■ **What is required**: Starting from the first line, set down the entire listing exactly.

■ **Data for analysis**:

------------------------------

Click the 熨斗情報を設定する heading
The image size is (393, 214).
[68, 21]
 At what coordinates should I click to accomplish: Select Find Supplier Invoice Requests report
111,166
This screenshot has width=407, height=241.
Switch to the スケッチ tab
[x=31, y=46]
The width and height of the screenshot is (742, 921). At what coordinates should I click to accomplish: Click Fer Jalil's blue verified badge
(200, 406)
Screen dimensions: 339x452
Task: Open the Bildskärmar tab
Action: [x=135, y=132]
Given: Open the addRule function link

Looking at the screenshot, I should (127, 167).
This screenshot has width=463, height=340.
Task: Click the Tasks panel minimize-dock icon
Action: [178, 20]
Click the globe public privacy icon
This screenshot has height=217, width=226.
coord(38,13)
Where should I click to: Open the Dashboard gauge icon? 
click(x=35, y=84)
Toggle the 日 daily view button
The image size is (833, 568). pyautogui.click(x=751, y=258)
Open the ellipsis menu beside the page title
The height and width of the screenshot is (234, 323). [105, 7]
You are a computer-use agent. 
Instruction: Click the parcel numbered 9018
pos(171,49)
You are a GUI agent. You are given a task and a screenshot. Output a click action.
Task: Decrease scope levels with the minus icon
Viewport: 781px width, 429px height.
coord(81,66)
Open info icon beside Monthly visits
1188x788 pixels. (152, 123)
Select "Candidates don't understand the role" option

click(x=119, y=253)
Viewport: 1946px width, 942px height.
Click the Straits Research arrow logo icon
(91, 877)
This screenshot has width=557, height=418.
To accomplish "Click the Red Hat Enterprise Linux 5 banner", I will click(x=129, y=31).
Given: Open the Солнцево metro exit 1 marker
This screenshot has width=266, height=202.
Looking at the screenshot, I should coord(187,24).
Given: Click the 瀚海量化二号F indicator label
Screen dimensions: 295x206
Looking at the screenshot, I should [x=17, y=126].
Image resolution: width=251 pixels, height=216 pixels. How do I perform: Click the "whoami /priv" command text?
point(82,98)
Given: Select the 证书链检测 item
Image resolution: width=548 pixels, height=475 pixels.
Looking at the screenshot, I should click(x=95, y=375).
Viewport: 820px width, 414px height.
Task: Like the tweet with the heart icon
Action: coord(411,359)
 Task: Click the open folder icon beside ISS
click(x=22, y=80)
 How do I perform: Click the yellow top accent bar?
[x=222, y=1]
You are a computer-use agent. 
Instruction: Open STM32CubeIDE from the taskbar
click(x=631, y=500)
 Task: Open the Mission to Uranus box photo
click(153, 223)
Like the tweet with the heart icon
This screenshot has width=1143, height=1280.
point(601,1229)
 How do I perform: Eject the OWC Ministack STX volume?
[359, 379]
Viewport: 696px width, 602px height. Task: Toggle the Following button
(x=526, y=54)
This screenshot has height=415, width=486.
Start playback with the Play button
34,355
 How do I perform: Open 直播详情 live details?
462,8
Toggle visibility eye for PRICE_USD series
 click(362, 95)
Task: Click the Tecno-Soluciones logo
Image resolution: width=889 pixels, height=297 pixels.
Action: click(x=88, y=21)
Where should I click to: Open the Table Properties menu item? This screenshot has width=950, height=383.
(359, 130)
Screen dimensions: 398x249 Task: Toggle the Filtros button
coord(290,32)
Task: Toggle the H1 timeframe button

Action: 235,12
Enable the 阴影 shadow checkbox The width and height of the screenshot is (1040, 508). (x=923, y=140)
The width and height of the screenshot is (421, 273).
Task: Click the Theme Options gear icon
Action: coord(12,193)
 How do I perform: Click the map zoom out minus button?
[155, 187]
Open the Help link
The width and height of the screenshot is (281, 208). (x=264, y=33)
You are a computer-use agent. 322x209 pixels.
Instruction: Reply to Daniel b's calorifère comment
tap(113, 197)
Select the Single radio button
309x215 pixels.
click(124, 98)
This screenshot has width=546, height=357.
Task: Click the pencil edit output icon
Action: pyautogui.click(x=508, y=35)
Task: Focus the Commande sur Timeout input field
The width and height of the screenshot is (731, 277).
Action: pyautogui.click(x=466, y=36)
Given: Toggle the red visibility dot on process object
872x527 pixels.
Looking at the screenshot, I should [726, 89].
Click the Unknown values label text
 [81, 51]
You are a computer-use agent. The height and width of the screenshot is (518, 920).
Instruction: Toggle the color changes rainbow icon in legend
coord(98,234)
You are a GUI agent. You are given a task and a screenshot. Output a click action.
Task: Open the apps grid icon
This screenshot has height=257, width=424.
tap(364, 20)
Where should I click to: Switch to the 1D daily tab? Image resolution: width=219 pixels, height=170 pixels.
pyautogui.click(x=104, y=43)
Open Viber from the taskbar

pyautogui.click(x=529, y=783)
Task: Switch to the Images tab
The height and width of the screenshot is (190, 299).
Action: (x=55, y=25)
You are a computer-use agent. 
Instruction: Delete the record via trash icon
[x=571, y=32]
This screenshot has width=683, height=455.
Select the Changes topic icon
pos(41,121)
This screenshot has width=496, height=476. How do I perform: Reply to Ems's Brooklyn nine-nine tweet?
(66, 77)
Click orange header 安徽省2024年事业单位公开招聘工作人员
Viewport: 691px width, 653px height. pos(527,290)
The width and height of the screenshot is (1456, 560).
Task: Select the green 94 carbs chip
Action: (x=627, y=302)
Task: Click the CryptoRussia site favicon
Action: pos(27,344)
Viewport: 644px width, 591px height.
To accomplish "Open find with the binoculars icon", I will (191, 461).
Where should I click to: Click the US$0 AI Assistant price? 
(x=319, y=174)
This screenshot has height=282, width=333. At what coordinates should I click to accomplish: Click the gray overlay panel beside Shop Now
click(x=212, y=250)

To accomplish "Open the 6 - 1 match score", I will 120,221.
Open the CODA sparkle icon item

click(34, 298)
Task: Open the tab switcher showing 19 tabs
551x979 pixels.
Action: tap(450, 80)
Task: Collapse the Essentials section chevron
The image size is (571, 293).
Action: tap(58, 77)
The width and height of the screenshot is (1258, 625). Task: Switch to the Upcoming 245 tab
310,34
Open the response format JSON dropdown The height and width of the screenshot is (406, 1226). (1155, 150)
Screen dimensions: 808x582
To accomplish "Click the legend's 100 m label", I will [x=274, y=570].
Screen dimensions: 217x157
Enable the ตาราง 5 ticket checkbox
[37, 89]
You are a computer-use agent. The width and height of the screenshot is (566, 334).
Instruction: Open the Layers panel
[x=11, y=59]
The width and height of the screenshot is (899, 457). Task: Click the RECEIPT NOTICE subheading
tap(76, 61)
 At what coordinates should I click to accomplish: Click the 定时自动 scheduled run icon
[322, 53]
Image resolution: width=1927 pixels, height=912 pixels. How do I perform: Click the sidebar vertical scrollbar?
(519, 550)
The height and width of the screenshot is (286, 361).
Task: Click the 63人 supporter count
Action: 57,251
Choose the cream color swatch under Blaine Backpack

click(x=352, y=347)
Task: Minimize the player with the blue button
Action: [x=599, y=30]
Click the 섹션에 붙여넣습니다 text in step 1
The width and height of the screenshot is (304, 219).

------------------------------

■ **Task solution**:
Click the 熨斗情報を設定する heading
The image size is (393, 214).
[68, 21]
 At what coordinates should I click to accomplish: Select Find Supplier Invoice Requests report
111,166
This screenshot has width=407, height=241.
Switch to the スケッチ tab
[x=31, y=46]
The width and height of the screenshot is (742, 921). At what coordinates should I click to accomplish: Click Fer Jalil's blue verified badge
(200, 406)
Screen dimensions: 339x452
Task: Open the Bildskärmar tab
Action: [x=135, y=132]
Given: Open the addRule function link

Looking at the screenshot, I should (127, 167).
This screenshot has width=463, height=340.
Task: Click the Tasks panel minimize-dock icon
Action: [178, 20]
Click the globe public privacy icon
This screenshot has height=217, width=226.
coord(38,13)
Where should I click to: Open the Dashboard gauge icon? 
click(x=35, y=84)
Toggle the 日 daily view button
The image size is (833, 568). pyautogui.click(x=751, y=258)
Open the ellipsis menu beside the page title
The height and width of the screenshot is (234, 323). [105, 7]
You are a computer-use agent. 
Instruction: Click the parcel numbered 9018
pos(171,49)
You are a GUI agent. You are given a task and a screenshot. Output a click action.
Task: Decrease scope levels with the minus icon
Viewport: 781px width, 429px height.
coord(81,66)
Open info icon beside Monthly visits
1188x788 pixels. (152, 123)
Select "Candidates don't understand the role" option

click(x=119, y=253)
Viewport: 1946px width, 942px height.
Click the Straits Research arrow logo icon
(91, 877)
This screenshot has width=557, height=418.
To accomplish "Click the Red Hat Enterprise Linux 5 banner", I will click(x=129, y=31).
Given: Open the Солнцево metro exit 1 marker
This screenshot has width=266, height=202.
Looking at the screenshot, I should coord(187,24).
Given: Click the 瀚海量化二号F indicator label
Screen dimensions: 295x206
Looking at the screenshot, I should [x=17, y=126].
Image resolution: width=251 pixels, height=216 pixels. How do I perform: Click the "whoami /priv" command text?
point(82,98)
Given: Select the 证书链检测 item
Image resolution: width=548 pixels, height=475 pixels.
Looking at the screenshot, I should click(x=95, y=375).
Viewport: 820px width, 414px height.
Task: Like the tweet with the heart icon
Action: coord(411,359)
 Task: Click the open folder icon beside ISS
click(x=22, y=80)
 How do I perform: Click the yellow top accent bar?
[x=222, y=1]
You are a computer-use agent. 
Instruction: Open STM32CubeIDE from the taskbar
click(x=631, y=500)
 Task: Open the Mission to Uranus box photo
click(153, 223)
Like the tweet with the heart icon
This screenshot has width=1143, height=1280.
point(601,1229)
 How do I perform: Eject the OWC Ministack STX volume?
[359, 379]
Viewport: 696px width, 602px height. Task: Toggle the Following button
(x=526, y=54)
This screenshot has height=415, width=486.
Start playback with the Play button
34,355
 How do I perform: Open 直播详情 live details?
462,8
Toggle visibility eye for PRICE_USD series
 click(362, 95)
Task: Click the Tecno-Soluciones logo
Image resolution: width=889 pixels, height=297 pixels.
Action: click(x=88, y=21)
Where should I click to: Open the Table Properties menu item? This screenshot has width=950, height=383.
(359, 130)
Screen dimensions: 398x249 Task: Toggle the Filtros button
coord(290,32)
Task: Toggle the H1 timeframe button

Action: 235,12
Enable the 阴影 shadow checkbox The width and height of the screenshot is (1040, 508). (x=923, y=140)
The width and height of the screenshot is (421, 273).
Task: Click the Theme Options gear icon
Action: coord(12,193)
 How do I perform: Click the map zoom out minus button?
[155, 187]
Open the Help link
The width and height of the screenshot is (281, 208). (x=264, y=33)
You are a computer-use agent. 322x209 pixels.
Instruction: Reply to Daniel b's calorifère comment
tap(113, 197)
Select the Single radio button
309x215 pixels.
click(124, 98)
This screenshot has width=546, height=357.
Task: Click the pencil edit output icon
Action: pyautogui.click(x=508, y=35)
Task: Focus the Commande sur Timeout input field
The width and height of the screenshot is (731, 277).
Action: pyautogui.click(x=466, y=36)
Given: Toggle the red visibility dot on process object
872x527 pixels.
Looking at the screenshot, I should [726, 89].
Click the Unknown values label text
 [81, 51]
You are a computer-use agent. The height and width of the screenshot is (518, 920).
Instruction: Toggle the color changes rainbow icon in legend
coord(98,234)
You are a GUI agent. You are given a task and a screenshot. Output a click action.
Task: Open the apps grid icon
This screenshot has height=257, width=424.
tap(364, 20)
Where should I click to: Switch to the 1D daily tab? Image resolution: width=219 pixels, height=170 pixels.
pyautogui.click(x=104, y=43)
Open Viber from the taskbar

pyautogui.click(x=529, y=783)
Task: Switch to the Images tab
The height and width of the screenshot is (190, 299).
Action: (x=55, y=25)
You are a computer-use agent. 
Instruction: Delete the record via trash icon
[x=571, y=32]
This screenshot has width=683, height=455.
Select the Changes topic icon
pos(41,121)
This screenshot has width=496, height=476. How do I perform: Reply to Ems's Brooklyn nine-nine tweet?
(66, 77)
Click orange header 安徽省2024年事业单位公开招聘工作人员
Viewport: 691px width, 653px height. pos(527,290)
The width and height of the screenshot is (1456, 560).
Task: Select the green 94 carbs chip
Action: (x=627, y=302)
Task: Click the CryptoRussia site favicon
Action: pos(27,344)
Viewport: 644px width, 591px height.
To accomplish "Open find with the binoculars icon", I will (191, 461).
Where should I click to: Click the US$0 AI Assistant price? 
(x=319, y=174)
This screenshot has height=282, width=333. At what coordinates should I click to accomplish: Click the gray overlay panel beside Shop Now
click(x=212, y=250)

To accomplish "Open the 6 - 1 match score", I will 120,221.
Open the CODA sparkle icon item

click(34, 298)
Task: Open the tab switcher showing 19 tabs
551x979 pixels.
Action: tap(450, 80)
Task: Collapse the Essentials section chevron
The image size is (571, 293).
Action: tap(58, 77)
The width and height of the screenshot is (1258, 625). Task: Switch to the Upcoming 245 tab
310,34
Open the response format JSON dropdown The height and width of the screenshot is (406, 1226). (1155, 150)
Screen dimensions: 808x582
To accomplish "Click the legend's 100 m label", I will [x=274, y=570].
Screen dimensions: 217x157
Enable the ตาราง 5 ticket checkbox
[37, 89]
You are a computer-use agent. The width and height of the screenshot is (566, 334).
Instruction: Open the Layers panel
[x=11, y=59]
The width and height of the screenshot is (899, 457). Task: Click the RECEIPT NOTICE subheading
tap(76, 61)
 At what coordinates should I click to accomplish: Click the 定时自动 scheduled run icon
[322, 53]
Image resolution: width=1927 pixels, height=912 pixels. How do I perform: Click the sidebar vertical scrollbar?
(519, 550)
The height and width of the screenshot is (286, 361).
Task: Click the 63人 supporter count
Action: 57,251
Choose the cream color swatch under Blaine Backpack

click(x=352, y=347)
Task: Minimize the player with the blue button
Action: [x=599, y=30]
Click the 섹션에 붙여넣습니다 text in step 1
The width and height of the screenshot is (304, 219).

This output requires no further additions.